- Aim: Swap "GUI agent" for "interface agent" throughout the records below and leave everything else as it is.

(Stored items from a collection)
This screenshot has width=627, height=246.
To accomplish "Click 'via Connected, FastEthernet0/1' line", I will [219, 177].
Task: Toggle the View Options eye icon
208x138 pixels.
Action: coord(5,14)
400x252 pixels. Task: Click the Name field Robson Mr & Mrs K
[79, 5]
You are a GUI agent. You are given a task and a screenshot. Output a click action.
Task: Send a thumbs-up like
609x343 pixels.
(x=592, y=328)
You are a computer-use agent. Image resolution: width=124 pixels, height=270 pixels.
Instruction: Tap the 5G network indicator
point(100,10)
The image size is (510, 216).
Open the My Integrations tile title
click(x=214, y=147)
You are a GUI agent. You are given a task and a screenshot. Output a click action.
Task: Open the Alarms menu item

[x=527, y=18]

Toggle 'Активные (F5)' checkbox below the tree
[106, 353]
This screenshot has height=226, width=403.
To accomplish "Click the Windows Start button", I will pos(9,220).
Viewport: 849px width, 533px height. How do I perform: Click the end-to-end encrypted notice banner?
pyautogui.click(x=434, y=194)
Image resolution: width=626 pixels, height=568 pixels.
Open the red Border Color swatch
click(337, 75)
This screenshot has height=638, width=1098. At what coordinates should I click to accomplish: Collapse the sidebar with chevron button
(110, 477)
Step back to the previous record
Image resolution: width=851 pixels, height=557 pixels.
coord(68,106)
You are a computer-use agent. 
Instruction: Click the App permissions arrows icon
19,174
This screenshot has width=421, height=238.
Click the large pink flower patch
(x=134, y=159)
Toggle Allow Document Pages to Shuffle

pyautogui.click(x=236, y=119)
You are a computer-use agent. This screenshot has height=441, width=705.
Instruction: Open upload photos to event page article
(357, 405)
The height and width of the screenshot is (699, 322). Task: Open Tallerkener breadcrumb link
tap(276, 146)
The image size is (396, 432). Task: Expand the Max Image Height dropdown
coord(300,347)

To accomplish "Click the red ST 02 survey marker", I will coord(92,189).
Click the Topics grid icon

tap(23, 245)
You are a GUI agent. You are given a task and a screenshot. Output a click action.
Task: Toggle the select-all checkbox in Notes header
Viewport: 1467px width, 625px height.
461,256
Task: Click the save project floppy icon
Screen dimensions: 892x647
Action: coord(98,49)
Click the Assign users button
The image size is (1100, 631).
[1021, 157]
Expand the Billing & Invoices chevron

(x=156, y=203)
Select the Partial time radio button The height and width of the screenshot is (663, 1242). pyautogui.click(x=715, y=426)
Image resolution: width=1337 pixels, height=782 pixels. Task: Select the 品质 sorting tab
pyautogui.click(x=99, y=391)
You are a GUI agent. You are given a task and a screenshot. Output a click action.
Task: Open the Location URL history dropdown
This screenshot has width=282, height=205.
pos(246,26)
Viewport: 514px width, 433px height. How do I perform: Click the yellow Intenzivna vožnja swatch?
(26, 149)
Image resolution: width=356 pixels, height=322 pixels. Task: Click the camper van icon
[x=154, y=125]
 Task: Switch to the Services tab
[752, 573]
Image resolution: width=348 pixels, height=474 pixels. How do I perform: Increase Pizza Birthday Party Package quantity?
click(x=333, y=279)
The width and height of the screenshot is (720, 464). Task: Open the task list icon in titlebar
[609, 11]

- Worked answer:
This screenshot has width=627, height=246.
To accomplish "Click 'via Connected, FastEthernet0/1' line", I will [219, 177].
Task: Toggle the View Options eye icon
208x138 pixels.
Action: coord(5,14)
400x252 pixels. Task: Click the Name field Robson Mr & Mrs K
[79, 5]
You are a interface agent. You are given a task and a screenshot. Output a click action.
Task: Send a thumbs-up like
609x343 pixels.
(x=592, y=328)
You are a computer-use agent. Image resolution: width=124 pixels, height=270 pixels.
Instruction: Tap the 5G network indicator
point(100,10)
The image size is (510, 216).
Open the My Integrations tile title
click(x=214, y=147)
You are a interface agent. You are given a task and a screenshot. Output a click action.
Task: Open the Alarms menu item

[x=527, y=18]

Toggle 'Активные (F5)' checkbox below the tree
[106, 353]
This screenshot has height=226, width=403.
To accomplish "Click the Windows Start button", I will pos(9,220).
Viewport: 849px width, 533px height. How do I perform: Click the end-to-end encrypted notice banner?
pyautogui.click(x=434, y=194)
Image resolution: width=626 pixels, height=568 pixels.
Open the red Border Color swatch
click(337, 75)
This screenshot has height=638, width=1098. At what coordinates should I click to accomplish: Collapse the sidebar with chevron button
(110, 477)
Step back to the previous record
Image resolution: width=851 pixels, height=557 pixels.
coord(68,106)
You are a computer-use agent. 
Instruction: Click the App permissions arrows icon
19,174
This screenshot has width=421, height=238.
Click the large pink flower patch
(x=134, y=159)
Toggle Allow Document Pages to Shuffle

pyautogui.click(x=236, y=119)
You are a computer-use agent. This screenshot has height=441, width=705.
Instruction: Open upload photos to event page article
(357, 405)
The height and width of the screenshot is (699, 322). Task: Open Tallerkener breadcrumb link
tap(276, 146)
The image size is (396, 432). Task: Expand the Max Image Height dropdown
coord(300,347)

To accomplish "Click the red ST 02 survey marker", I will coord(92,189).
Click the Topics grid icon

tap(23, 245)
You are a interface agent. You are given a task and a screenshot. Output a click action.
Task: Toggle the select-all checkbox in Notes header
Viewport: 1467px width, 625px height.
461,256
Task: Click the save project floppy icon
Screen dimensions: 892x647
Action: coord(98,49)
Click the Assign users button
The image size is (1100, 631).
[1021, 157]
Expand the Billing & Invoices chevron

(x=156, y=203)
Select the Partial time radio button The height and width of the screenshot is (663, 1242). pyautogui.click(x=715, y=426)
Image resolution: width=1337 pixels, height=782 pixels. Task: Select the 品质 sorting tab
pyautogui.click(x=99, y=391)
You are a interface agent. You are given a task and a screenshot. Output a click action.
Task: Open the Location URL history dropdown
This screenshot has width=282, height=205.
pos(246,26)
Viewport: 514px width, 433px height. How do I perform: Click the yellow Intenzivna vožnja swatch?
(26, 149)
Image resolution: width=356 pixels, height=322 pixels. Task: Click the camper van icon
[x=154, y=125]
 Task: Switch to the Services tab
[752, 573]
Image resolution: width=348 pixels, height=474 pixels. How do I perform: Increase Pizza Birthday Party Package quantity?
click(x=333, y=279)
The width and height of the screenshot is (720, 464). Task: Open the task list icon in titlebar
[609, 11]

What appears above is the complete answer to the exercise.